-- Start Dataset --
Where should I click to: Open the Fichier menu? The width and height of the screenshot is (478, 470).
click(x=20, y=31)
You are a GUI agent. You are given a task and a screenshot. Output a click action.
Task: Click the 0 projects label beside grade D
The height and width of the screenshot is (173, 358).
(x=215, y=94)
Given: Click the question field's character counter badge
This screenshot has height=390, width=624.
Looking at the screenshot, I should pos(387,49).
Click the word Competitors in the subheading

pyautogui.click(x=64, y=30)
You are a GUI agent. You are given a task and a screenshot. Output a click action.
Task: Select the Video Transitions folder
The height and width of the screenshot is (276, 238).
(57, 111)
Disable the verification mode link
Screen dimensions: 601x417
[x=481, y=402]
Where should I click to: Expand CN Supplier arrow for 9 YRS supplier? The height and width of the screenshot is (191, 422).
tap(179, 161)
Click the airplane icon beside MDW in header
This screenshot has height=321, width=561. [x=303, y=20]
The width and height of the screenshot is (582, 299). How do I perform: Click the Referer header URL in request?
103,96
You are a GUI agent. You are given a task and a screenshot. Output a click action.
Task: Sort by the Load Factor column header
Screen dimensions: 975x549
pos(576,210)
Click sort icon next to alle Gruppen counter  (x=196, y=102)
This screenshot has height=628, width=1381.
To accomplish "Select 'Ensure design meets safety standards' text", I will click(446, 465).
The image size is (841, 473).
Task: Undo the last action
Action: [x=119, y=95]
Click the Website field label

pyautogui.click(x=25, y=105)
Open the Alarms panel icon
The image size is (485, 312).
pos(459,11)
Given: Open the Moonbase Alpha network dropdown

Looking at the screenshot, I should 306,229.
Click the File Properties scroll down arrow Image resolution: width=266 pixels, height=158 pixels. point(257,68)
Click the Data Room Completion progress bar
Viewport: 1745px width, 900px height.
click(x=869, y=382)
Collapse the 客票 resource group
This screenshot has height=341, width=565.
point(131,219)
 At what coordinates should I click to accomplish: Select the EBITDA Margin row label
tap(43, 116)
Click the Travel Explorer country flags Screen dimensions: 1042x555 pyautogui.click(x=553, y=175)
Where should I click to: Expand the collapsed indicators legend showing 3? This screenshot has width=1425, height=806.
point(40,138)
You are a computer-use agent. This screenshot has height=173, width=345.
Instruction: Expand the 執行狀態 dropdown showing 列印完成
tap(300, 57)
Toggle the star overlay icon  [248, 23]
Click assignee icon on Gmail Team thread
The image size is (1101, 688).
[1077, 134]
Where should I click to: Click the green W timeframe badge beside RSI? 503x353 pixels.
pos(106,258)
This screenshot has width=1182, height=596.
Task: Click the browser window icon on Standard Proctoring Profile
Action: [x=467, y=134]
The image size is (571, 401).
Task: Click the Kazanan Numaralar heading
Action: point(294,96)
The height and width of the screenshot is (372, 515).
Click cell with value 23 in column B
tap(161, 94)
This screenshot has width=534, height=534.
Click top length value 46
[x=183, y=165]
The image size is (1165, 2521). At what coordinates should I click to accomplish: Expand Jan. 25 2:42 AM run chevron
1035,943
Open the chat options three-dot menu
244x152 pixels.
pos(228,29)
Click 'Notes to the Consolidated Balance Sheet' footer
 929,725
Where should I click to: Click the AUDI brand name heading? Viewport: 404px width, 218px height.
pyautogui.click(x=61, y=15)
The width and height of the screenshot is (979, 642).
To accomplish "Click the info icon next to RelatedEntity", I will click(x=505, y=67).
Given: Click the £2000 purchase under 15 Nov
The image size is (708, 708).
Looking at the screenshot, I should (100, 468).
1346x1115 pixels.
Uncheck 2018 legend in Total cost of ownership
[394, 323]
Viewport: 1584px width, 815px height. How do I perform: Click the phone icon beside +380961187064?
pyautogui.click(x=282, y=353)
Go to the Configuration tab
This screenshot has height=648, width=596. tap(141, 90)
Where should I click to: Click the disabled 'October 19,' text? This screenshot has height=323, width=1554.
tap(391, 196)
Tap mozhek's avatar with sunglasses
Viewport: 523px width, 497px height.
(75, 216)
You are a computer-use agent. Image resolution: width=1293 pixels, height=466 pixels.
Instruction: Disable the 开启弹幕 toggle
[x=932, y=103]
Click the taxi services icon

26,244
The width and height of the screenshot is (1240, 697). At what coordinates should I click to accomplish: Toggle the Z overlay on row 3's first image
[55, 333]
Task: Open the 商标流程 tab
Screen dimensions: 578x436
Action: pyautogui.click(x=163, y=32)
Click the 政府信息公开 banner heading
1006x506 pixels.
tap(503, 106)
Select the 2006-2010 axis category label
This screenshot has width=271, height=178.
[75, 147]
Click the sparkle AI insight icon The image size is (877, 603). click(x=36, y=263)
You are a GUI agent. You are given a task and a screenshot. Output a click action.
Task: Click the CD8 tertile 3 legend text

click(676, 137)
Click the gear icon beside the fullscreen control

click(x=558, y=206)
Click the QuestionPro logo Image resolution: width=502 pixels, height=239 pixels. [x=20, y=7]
-- End Dataset --
What needs to be done:
Put every line of the listing above into a JSON list of strings, one string per line, skipping blank lines.

The reply:
[
  "Where should I click to: Open the Fichier menu? The width and height of the screenshot is (478, 470).",
  "click(x=20, y=31)",
  "You are a GUI agent. You are given a task and a screenshot. Output a click action.",
  "Task: Click the 0 projects label beside grade D",
  "The height and width of the screenshot is (173, 358).",
  "(x=215, y=94)",
  "Given: Click the question field's character counter badge",
  "This screenshot has height=390, width=624.",
  "Looking at the screenshot, I should pos(387,49).",
  "Click the word Competitors in the subheading",
  "pyautogui.click(x=64, y=30)",
  "You are a GUI agent. You are given a task and a screenshot. Output a click action.",
  "Task: Select the Video Transitions folder",
  "The height and width of the screenshot is (276, 238).",
  "(57, 111)",
  "Disable the verification mode link",
  "Screen dimensions: 601x417",
  "[x=481, y=402]",
  "Where should I click to: Expand CN Supplier arrow for 9 YRS supplier? The height and width of the screenshot is (191, 422).",
  "tap(179, 161)",
  "Click the airplane icon beside MDW in header",
  "This screenshot has height=321, width=561. [x=303, y=20]",
  "The width and height of the screenshot is (582, 299). How do I perform: Click the Referer header URL in request?",
  "103,96",
  "You are a GUI agent. You are given a task and a screenshot. Output a click action.",
  "Task: Sort by the Load Factor column header",
  "Screen dimensions: 975x549",
  "pos(576,210)",
  "Click sort icon next to alle Gruppen counter  (x=196, y=102)",
  "This screenshot has height=628, width=1381.",
  "To accomplish \"Select 'Ensure design meets safety standards' text\", I will click(446, 465).",
  "The image size is (841, 473).",
  "Task: Undo the last action",
  "Action: [x=119, y=95]",
  "Click the Website field label",
  "pyautogui.click(x=25, y=105)",
  "Open the Alarms panel icon",
  "The image size is (485, 312).",
  "pos(459,11)",
  "Given: Open the Moonbase Alpha network dropdown",
  "Looking at the screenshot, I should 306,229.",
  "Click the File Properties scroll down arrow Image resolution: width=266 pixels, height=158 pixels. point(257,68)",
  "Click the Data Room Completion progress bar",
  "Viewport: 1745px width, 900px height.",
  "click(x=869, y=382)",
  "Collapse the 客票 resource group",
  "This screenshot has height=341, width=565.",
  "point(131,219)",
  " At what coordinates should I click to accomplish: Select the EBITDA Margin row label",
  "tap(43, 116)",
  "Click the Travel Explorer country flags Screen dimensions: 1042x555 pyautogui.click(x=553, y=175)",
  "Where should I click to: Expand the collapsed indicators legend showing 3? This screenshot has width=1425, height=806.",
  "point(40,138)",
  "You are a computer-use agent. This screenshot has height=173, width=345.",
  "Instruction: Expand the 執行狀態 dropdown showing 列印完成",
  "tap(300, 57)",
  "Toggle the star overlay icon  [248, 23]",
  "Click assignee icon on Gmail Team thread",
  "The image size is (1101, 688).",
  "[1077, 134]",
  "Where should I click to: Click the green W timeframe badge beside RSI? 503x353 pixels.",
  "pos(106,258)",
  "This screenshot has width=1182, height=596.",
  "Task: Click the browser window icon on Standard Proctoring Profile",
  "Action: [x=467, y=134]",
  "The image size is (571, 401).",
  "Task: Click the Kazanan Numaralar heading",
  "Action: point(294,96)",
  "The height and width of the screenshot is (372, 515).",
  "Click cell with value 23 in column B",
  "tap(161, 94)",
  "This screenshot has width=534, height=534.",
  "Click top length value 46",
  "[x=183, y=165]",
  "The image size is (1165, 2521). At what coordinates should I click to accomplish: Expand Jan. 25 2:42 AM run chevron",
  "1035,943",
  "Open the chat options three-dot menu",
  "244x152 pixels.",
  "pos(228,29)",
  "Click 'Notes to the Consolidated Balance Sheet' footer",
  " 929,725",
  "Where should I click to: Click the AUDI brand name heading? Viewport: 404px width, 218px height.",
  "pyautogui.click(x=61, y=15)",
  "The width and height of the screenshot is (979, 642).",
  "To accomplish \"Click the info icon next to RelatedEntity\", I will click(x=505, y=67).",
  "Given: Click the £2000 purchase under 15 Nov",
  "The image size is (708, 708).",
  "Looking at the screenshot, I should (100, 468).",
  "1346x1115 pixels.",
  "Uncheck 2018 legend in Total cost of ownership",
  "[394, 323]",
  "Viewport: 1584px width, 815px height. How do I perform: Click the phone icon beside +380961187064?",
  "pyautogui.click(x=282, y=353)",
  "Go to the Configuration tab",
  "This screenshot has height=648, width=596. tap(141, 90)",
  "Where should I click to: Click the disabled 'October 19,' text? This screenshot has height=323, width=1554.",
  "tap(391, 196)",
  "Tap mozhek's avatar with sunglasses",
  "Viewport: 523px width, 497px height.",
  "(75, 216)",
  "You are a computer-use agent. Image resolution: width=1293 pixels, height=466 pixels.",
  "Instruction: Disable the 开启弹幕 toggle",
  "[x=932, y=103]",
  "Click the taxi services icon",
  "26,244",
  "The width and height of the screenshot is (1240, 697). At what coordinates should I click to accomplish: Toggle the Z overlay on row 3's first image",
  "[55, 333]",
  "Task: Open the 商标流程 tab",
  "Screen dimensions: 578x436",
  "Action: pyautogui.click(x=163, y=32)",
  "Click the 政府信息公开 banner heading",
  "1006x506 pixels.",
  "tap(503, 106)",
  "Select the 2006-2010 axis category label",
  "This screenshot has width=271, height=178.",
  "[75, 147]",
  "Click the sparkle AI insight icon The image size is (877, 603). click(x=36, y=263)",
  "You are a GUI agent. You are given a task and a screenshot. Output a click action.",
  "Task: Click the CD8 tertile 3 legend text",
  "click(676, 137)",
  "Click the gear icon beside the fullscreen control",
  "click(x=558, y=206)",
  "Click the QuestionPro logo Image resolution: width=502 pixels, height=239 pixels. [x=20, y=7]"
]